Tips for Selecting Safety Footwear
As the results show, effectiveness is paramount to minimizing injury, and therefore selection plays an integral role in performance. There are multiple factors to consider when selecting the most appropriate foot protection. The goal is to make sure that your feet are comfortable, supported, and, most importantly, SAFE! The hazards associated with workplace footwear are not only falling objects or fork trucks rolling over toes, but also discomfort due to improper fit and selection.
Choosing the appropriate safety shoe could prevent foot-related problems such as bunions, corns, calluses, hammertoes, and even prevent discomfort to the legs, hips, and back.
With many potential negative consequences to consider if the incorrect shoes are chosen, consider these three tips when selecting your next pair.
1. Safety is #1 and should be the initial consideration when selecting the correct pair of protective footwear. There are many options in the market, but you should choose a pair that will protect your feet from the hazards to which you may be exposed. A combination of safety toe caps, metatarsal guards (protection for the top of the foot), steel plate soles (puncture resistance), sole material (slip resistance, electrical insulation, flexibility and durometer of rubber), and overall materials used in shoe construction should be considered when making your selection.

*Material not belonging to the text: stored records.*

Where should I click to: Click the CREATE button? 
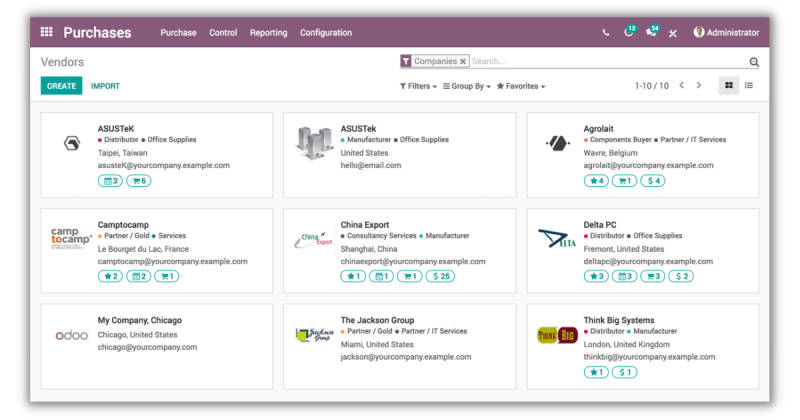61,86
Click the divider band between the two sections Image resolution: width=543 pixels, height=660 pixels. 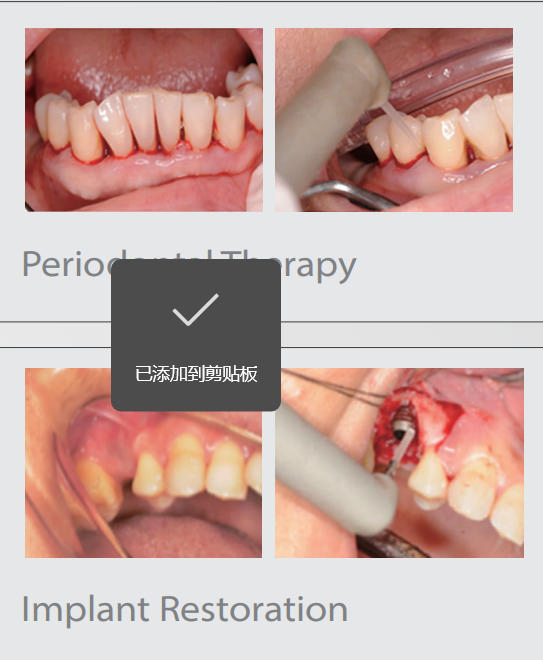click(272, 335)
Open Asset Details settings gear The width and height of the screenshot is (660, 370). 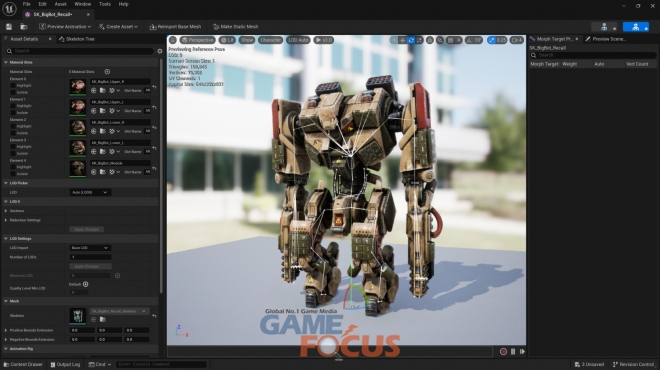[x=160, y=51]
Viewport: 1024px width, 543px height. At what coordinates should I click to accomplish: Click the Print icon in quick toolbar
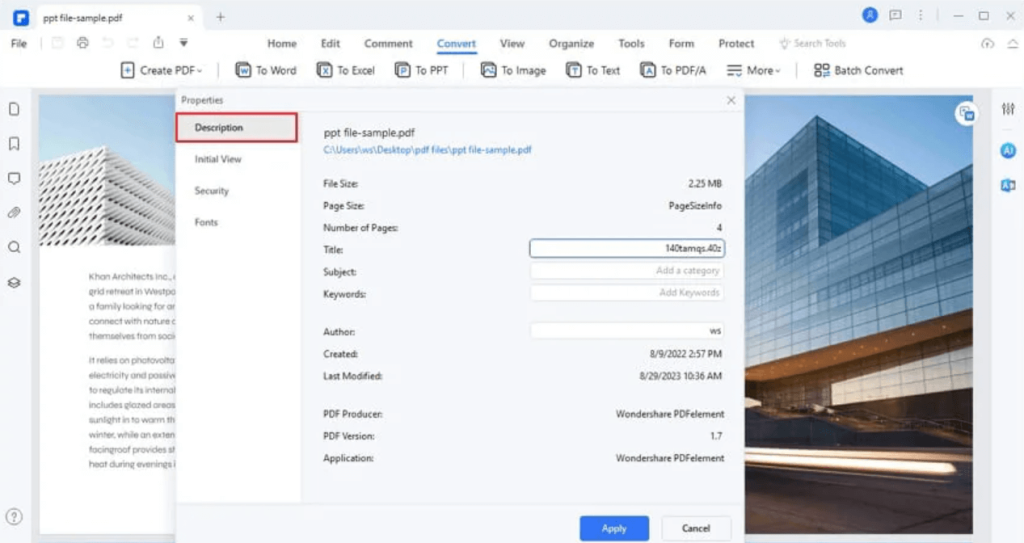coord(83,43)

2. Fit is very important. Did you know that the human foot actually grows during the day and shrinks while you sleep? While that's not entirely true, everyone’s feel are actually larger after a hard day's work, which means the end of the day is the best time to try on a potential new pair of shoes or boots. With so many options on the market, make sure that the padding and materials used are adequate for your work climate. Utilizing a shoe with moisture control technology for both warm and cold climates is a great option but will affect how your shoe fits. Making sure your new shoes fit well is key to preventing future discomfort.

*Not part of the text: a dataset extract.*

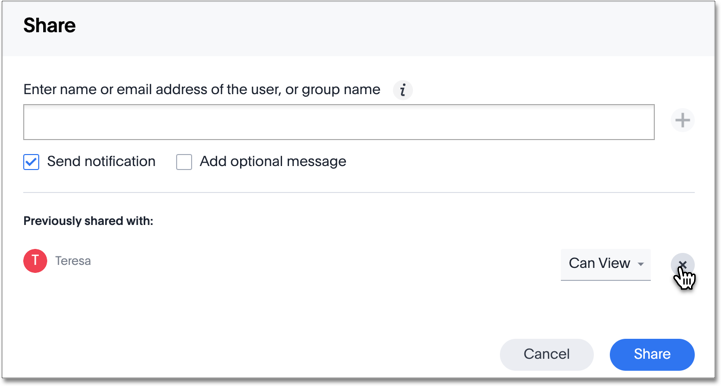Screen dimensions: 721x386
Task: Click the Share dialog title
Action: click(x=49, y=25)
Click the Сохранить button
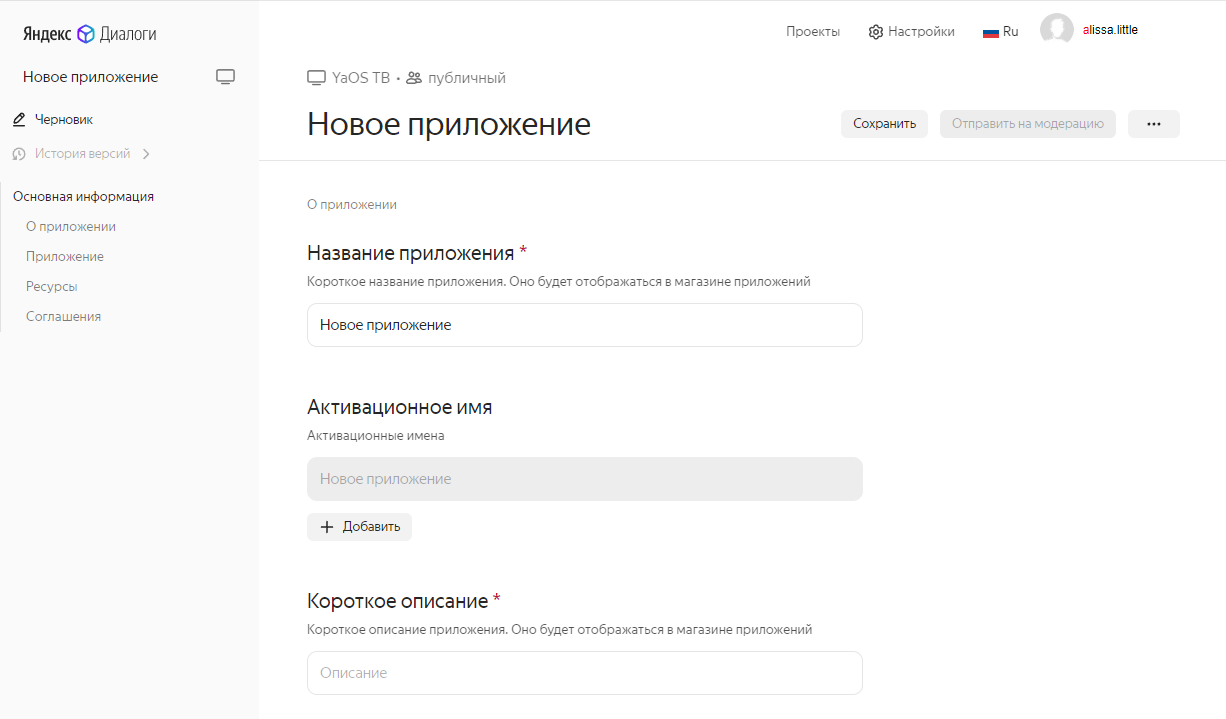The image size is (1226, 719). tap(884, 123)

3. Comfort is a must! The majority of quality brands of safety shoes and boots will not break in or stretch due to the types of materials used to ensure proper support and foot protection. Make sure that when you’re test driving potential footwear, your feet are comfortable. Areas of comfort include appropriate space in the toe box, no pinching or cramping at the ball of the foot or toes area, and adequate support in the arch and heel. When feet are comfortable, your knees hips and lower back are better aligned and supported.
Be aware that no footwear can provide protection against all injuries. The primary methods of injury reduction are controlling hazards by elimination, engineering controls, and administrative controls. Relying on PPE alone is not acceptable. However, by making sure that you are selecting the correct shoe for your work environment and personal needs, you will provide yourself the best personal protection for preventing foot-related injuries, should other controls fail.
Additional information on safety footwear is available from several online sites, including The American Orthopedic Food and Ankle Society1, Workingperson.me2, and OSHA3.